Please format the data as a JSON list of strings, one string per line and skipping blank lines, starting with the line that contains "Open search with the magnifier icon" and going on through the line that contains "point(31,216)".

#### Data lines ####

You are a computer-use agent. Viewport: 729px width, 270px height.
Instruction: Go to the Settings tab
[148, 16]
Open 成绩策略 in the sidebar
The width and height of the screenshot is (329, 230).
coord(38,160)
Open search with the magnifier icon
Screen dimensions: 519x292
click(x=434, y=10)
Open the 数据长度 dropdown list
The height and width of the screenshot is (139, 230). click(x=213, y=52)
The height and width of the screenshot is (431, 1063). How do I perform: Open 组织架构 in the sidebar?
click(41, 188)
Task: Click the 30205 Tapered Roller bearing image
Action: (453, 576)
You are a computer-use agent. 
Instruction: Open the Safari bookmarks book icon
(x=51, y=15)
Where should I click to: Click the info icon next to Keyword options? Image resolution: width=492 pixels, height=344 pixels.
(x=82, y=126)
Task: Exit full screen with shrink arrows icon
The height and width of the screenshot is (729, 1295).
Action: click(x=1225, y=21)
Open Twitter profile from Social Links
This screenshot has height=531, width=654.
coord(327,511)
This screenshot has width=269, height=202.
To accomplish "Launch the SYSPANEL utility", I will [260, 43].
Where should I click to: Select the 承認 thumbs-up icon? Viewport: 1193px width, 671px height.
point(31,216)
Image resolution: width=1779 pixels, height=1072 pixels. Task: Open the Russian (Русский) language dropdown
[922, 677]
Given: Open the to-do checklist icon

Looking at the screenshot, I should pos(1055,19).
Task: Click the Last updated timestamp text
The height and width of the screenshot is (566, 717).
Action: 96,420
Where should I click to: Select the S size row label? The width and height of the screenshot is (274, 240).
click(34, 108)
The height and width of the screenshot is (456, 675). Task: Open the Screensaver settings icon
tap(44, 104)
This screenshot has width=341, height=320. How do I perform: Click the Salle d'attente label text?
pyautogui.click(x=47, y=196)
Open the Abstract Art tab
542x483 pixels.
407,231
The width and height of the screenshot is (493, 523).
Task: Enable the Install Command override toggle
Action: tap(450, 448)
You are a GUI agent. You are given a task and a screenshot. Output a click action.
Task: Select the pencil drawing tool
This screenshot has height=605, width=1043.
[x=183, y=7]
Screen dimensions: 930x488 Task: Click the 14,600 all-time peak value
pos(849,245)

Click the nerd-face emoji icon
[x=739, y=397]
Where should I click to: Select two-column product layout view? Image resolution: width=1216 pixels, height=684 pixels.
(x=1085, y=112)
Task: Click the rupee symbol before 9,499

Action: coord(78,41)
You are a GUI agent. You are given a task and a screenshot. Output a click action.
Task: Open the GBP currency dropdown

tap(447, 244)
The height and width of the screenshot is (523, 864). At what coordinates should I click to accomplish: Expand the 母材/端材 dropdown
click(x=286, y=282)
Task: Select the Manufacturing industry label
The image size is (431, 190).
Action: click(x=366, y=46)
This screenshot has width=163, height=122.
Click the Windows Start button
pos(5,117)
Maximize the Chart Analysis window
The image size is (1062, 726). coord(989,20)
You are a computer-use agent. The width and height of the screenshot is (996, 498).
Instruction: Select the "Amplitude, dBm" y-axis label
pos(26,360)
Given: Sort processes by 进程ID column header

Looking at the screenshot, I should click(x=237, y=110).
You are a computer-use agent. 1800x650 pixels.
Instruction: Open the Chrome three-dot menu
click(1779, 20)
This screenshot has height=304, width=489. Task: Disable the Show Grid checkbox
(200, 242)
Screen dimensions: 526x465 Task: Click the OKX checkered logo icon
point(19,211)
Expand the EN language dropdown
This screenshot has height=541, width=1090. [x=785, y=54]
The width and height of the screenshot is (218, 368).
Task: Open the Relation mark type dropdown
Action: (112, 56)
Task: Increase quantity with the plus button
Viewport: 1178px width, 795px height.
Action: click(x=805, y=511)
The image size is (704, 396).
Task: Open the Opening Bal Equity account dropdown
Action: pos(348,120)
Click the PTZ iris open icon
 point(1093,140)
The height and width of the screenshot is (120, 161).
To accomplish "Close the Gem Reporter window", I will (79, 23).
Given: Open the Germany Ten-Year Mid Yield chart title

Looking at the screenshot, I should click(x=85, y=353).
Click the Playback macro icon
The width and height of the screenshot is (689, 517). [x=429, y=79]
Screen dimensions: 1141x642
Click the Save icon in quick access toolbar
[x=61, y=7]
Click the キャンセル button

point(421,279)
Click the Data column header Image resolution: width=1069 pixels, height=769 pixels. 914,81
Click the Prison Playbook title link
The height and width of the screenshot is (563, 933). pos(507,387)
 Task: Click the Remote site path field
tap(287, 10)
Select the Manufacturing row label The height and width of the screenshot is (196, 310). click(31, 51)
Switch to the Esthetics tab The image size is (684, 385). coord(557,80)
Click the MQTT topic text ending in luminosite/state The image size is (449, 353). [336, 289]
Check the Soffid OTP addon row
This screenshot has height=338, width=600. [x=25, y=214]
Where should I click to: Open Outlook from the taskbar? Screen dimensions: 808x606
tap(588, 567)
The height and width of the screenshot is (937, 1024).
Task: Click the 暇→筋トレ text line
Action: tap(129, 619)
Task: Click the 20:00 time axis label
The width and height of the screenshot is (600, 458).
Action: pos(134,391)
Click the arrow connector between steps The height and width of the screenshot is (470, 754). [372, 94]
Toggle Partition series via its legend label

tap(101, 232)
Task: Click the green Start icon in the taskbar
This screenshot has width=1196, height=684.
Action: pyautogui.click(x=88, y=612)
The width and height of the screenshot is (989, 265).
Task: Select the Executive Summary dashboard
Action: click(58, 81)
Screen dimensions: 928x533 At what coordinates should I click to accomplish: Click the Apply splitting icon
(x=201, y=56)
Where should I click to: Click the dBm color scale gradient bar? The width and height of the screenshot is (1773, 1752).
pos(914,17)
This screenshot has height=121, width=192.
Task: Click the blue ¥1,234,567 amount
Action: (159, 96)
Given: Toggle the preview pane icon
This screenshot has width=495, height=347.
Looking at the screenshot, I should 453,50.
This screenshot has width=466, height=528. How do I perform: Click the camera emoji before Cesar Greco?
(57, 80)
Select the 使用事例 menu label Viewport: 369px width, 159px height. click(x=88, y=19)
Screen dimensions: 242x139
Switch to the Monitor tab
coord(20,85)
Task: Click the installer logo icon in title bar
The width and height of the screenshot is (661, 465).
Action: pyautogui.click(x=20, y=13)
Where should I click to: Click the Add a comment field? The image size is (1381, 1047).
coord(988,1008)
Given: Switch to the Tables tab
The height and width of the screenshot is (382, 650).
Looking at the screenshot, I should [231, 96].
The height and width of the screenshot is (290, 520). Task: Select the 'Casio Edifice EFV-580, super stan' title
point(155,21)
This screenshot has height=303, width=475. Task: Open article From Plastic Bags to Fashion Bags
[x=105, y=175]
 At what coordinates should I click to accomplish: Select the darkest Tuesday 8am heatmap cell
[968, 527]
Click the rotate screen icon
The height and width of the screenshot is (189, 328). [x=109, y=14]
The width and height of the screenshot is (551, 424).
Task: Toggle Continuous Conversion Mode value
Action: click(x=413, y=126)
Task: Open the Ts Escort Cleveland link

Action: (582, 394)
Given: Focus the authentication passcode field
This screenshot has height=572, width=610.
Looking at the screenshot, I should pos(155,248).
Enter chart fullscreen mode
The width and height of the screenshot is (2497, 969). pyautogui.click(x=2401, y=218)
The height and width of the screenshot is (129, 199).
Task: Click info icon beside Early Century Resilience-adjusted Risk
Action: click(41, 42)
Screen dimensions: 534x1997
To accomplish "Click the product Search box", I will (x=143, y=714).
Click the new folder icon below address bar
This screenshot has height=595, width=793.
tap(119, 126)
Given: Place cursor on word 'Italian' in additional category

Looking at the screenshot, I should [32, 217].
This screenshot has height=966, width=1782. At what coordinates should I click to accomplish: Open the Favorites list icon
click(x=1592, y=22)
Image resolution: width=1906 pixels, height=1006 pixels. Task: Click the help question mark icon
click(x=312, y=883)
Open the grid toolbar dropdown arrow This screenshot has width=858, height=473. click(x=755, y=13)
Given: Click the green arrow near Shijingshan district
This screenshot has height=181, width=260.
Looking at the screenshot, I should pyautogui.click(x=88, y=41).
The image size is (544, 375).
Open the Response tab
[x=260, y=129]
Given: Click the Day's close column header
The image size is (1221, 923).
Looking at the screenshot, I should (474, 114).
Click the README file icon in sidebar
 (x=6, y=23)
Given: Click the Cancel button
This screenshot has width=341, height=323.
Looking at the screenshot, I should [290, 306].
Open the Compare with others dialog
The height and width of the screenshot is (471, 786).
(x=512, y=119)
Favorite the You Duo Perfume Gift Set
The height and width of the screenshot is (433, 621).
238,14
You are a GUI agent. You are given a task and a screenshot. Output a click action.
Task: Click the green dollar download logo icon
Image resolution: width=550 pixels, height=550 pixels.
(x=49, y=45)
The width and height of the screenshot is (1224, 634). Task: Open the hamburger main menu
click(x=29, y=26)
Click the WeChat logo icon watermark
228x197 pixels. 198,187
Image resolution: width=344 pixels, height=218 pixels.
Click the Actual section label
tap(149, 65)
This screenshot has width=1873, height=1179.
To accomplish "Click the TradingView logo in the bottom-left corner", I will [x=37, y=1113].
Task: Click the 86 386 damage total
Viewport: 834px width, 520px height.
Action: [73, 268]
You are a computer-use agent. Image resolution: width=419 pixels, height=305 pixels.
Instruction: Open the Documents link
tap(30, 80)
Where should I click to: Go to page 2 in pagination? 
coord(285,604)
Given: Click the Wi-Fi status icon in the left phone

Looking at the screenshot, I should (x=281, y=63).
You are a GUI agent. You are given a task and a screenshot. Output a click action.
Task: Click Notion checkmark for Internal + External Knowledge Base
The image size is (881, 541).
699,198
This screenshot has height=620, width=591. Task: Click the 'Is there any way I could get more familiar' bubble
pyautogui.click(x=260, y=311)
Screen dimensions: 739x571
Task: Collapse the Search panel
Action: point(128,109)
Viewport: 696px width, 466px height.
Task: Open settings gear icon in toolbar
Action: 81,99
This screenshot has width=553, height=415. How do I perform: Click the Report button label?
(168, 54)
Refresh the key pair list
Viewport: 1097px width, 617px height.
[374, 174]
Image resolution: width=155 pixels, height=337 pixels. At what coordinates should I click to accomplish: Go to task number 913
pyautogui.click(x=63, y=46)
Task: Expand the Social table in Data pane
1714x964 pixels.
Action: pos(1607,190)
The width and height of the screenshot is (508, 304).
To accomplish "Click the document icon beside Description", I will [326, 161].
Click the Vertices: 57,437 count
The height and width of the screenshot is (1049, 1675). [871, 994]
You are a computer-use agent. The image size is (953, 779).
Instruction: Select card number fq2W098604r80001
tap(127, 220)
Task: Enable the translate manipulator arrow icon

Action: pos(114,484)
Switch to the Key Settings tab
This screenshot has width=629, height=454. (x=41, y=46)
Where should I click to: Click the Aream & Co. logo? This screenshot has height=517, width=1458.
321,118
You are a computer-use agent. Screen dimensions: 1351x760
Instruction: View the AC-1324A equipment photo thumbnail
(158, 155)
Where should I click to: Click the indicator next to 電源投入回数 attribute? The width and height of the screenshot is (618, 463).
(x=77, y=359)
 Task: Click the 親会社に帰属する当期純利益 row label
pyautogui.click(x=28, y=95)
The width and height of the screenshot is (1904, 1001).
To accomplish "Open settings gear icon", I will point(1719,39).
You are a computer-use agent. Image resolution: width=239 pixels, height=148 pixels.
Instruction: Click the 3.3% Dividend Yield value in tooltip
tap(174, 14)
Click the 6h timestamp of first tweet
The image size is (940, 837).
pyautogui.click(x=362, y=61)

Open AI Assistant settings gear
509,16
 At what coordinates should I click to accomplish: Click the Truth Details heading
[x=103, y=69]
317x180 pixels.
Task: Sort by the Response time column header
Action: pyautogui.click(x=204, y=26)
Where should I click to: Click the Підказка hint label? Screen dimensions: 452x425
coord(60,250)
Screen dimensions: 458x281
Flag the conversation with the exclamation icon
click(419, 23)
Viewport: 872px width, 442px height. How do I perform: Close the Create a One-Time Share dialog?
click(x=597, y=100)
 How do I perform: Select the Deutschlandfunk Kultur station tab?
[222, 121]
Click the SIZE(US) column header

####

§ Result:
[
  "Open search with the magnifier icon",
  "Screen dimensions: 519x292",
  "click(x=434, y=10)",
  "Open the 数据长度 dropdown list",
  "The height and width of the screenshot is (139, 230). click(x=213, y=52)",
  "The height and width of the screenshot is (431, 1063). How do I perform: Open 组织架构 in the sidebar?",
  "click(41, 188)",
  "Task: Click the 30205 Tapered Roller bearing image",
  "Action: (453, 576)",
  "You are a computer-use agent. ",
  "Instruction: Open the Safari bookmarks book icon",
  "(x=51, y=15)",
  "Where should I click to: Click the info icon next to Keyword options? Image resolution: width=492 pixels, height=344 pixels.",
  "(x=82, y=126)",
  "Task: Exit full screen with shrink arrows icon",
  "The height and width of the screenshot is (729, 1295).",
  "Action: click(x=1225, y=21)",
  "Open Twitter profile from Social Links",
  "This screenshot has height=531, width=654.",
  "coord(327,511)",
  "This screenshot has width=269, height=202.",
  "To accomplish \"Launch the SYSPANEL utility\", I will [260, 43].",
  "Where should I click to: Select the 承認 thumbs-up icon? Viewport: 1193px width, 671px height.",
  "point(31,216)"
]